When we’re starting a project and developing our taxonomy/ontology, we are asking what a typical user might expect us to do with this particular sample, particularly in the context of the use case that is motivating our project.
In this context, “should” answers the question: “What outcome is best for the user in this specific case?”
After we’ve collected many of those observations and turned their patterns into a taxonomy, we write our annotation guidelines. When doing that, we accept that in the interest of simplicity and consistency, we may choose to specify rules that get a few infrequent cases “wrong” vis-à-vis our ideal answer.
In this context, “should” answers the question: “What set of outcomes give the best tradeoffs over the corpus we expect?”
As we move ahead with collecting annotations at scale, we are likely to discover that we missed a class of examples when writing the guidelines, or that what we thought was an edge case turns out to occur more frequently than we expected. We then have to weigh the cost vs. benefit of adjusting the guidelines. The later it gets, the higher the cost, especially when a change requires us to review much or all of our existing data labels.
If we decide to stick with our existing guidelines, then the “correct” label in the context of our current labeling effort is defined not by “what is best for the user in an ideal world”, and not by “what gives us the best tradeoff”. The correct label is the one specified by the existing taxonomy. Period.
In this context, “should” answers the question: “What annotation is the result of following our agreed-upon guidelines?”
It’s really important that everyone working on a project is clear which stage we’re in. When we’re trying to understand our model’s behavior and we look at an example, we sometimes ask whether the ground truth is correct. “It should be class A, not class B”. But when this analysis is happening after the annotation is complete (or has made significant progress), we need to be clear which “should” we mean. Certainly it may appear to us, looking at this one example that it “should” have been assigned label B, but we’re probably thinking of the first “should”, or sometimes the second.
Be careful!
If the example has in fact been mislabeled according to the guidelines, then correcting it is appropriate.
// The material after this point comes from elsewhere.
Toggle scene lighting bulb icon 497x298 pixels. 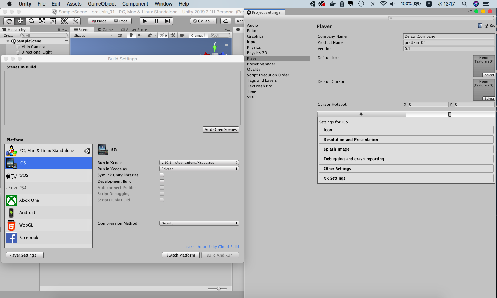[131, 35]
But if the example’s labels are a correct application of the guidelines, we have to ask which should is being challenged. Did we misjudge the tradeoffs? If so, is it cost-effective to alter the guidelines and re-annotate the dataset, possibly introducing cases where we disagree with the outcome in the other direction? If so, we are changing our answer to the should question from the second stage. That’s a legitimate thing to do, but requires careful preparation and justification.
When the case is rare, it is a mistake to overreact to the thing in front of us and lose our larger perspective. And if we simply start declaring certain data points as “exceptions to the rules” and annotate them by our first definition of “should”, without working out the impact on the guidelines and reviewing existing annotations, then we end up with inconsistent data.
There is a situation where there is only one “should”. That is the approach where we’re trying to model answers from real-world people without defining a taxonomy in the first place. If we want to identify photos that people think are beautiful, then we don’t need guidelines, we simply show a bunch of pictures to the crowdsourced annotators and ask their opinions. If we have a panel of SMEs (subject matter experts) and we’re asking them whether each X‑ray shows a tumor, our “guidelines” are the years of medical school that each radiologist went through and their subsequent real-life experience. In those cases, there is only the first context, and the second and third “shoulds” don’t exist.
But for most of our work, we have three meanings of “should”, and we need to keep in mind which one applies at any point in the project.